HMRC internal manual

Venture Capital Schemes Manual

From
HM Revenue & Customs
Updated
, see all updates

VCT: VCT qualifying holdings: qualifying subsidiaries requirement

ITA07/S298

Any subsidiary that the issuing company has must be a qualifying subsidiary of the company.

Meaning of ‘qualifying subsidiary’ - ITA07/S302

A company is a qualifying subsidiary if it is a 51% subsidiary of the relevant company. The meaning of 51% subsidiary is the same as that given in CTA10/S1154. That is, the relevant company must directly or indirectly hold more than 50% of the ordinary share capital.

In addition in order to be a qualifying subsidiary, no other person other than the relevant company, or one of its subsidiaries, must control the subsidiary, and there must be no arrangements by virtue of which that requirement could cease to be met.

‘Control’ for this purpose has the meaning given at ITA07/S995. That is, the power of any person by means of the holding or shares or voting power in any company, or as a result of any powers conferred by a document regulating the company or any other company, that the affairs of the company are conducted in accordance with the person’s wishes.

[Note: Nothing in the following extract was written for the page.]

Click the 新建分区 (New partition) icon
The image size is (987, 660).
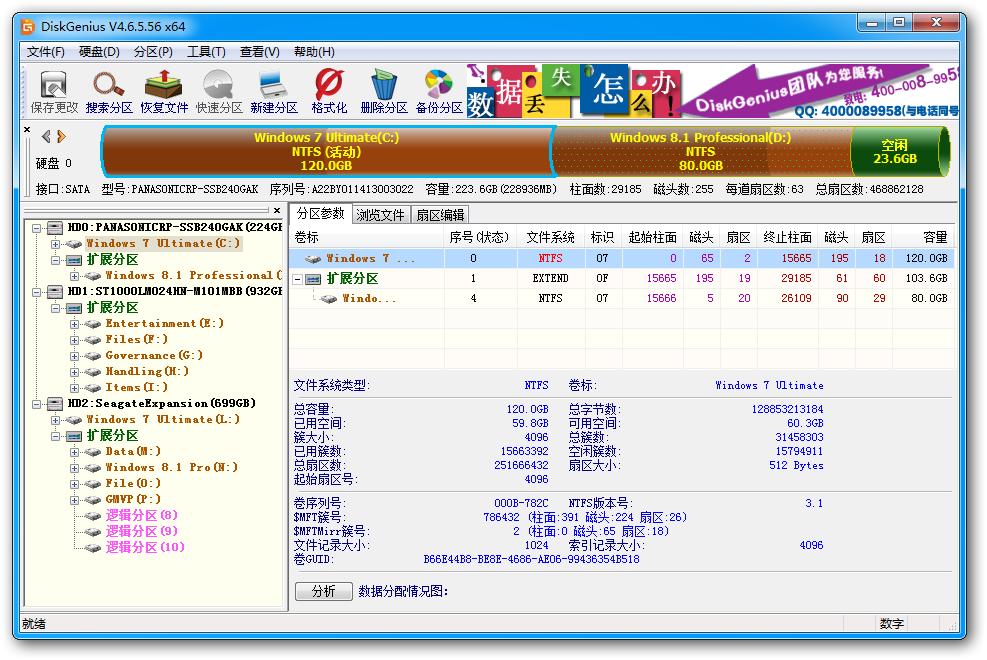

These conditions are not to be regarded as ceasing to be satisfied by reason only of a winding-up or dissolution of the subsidiary or its parent, or of the subsidiary or its parent going into receivership, or of a disposal of the shares in the subsidiary, provided in all cases that this occurs for genuine commercial reasons and not as part of a scheme or arrangement for the avoidance of tax.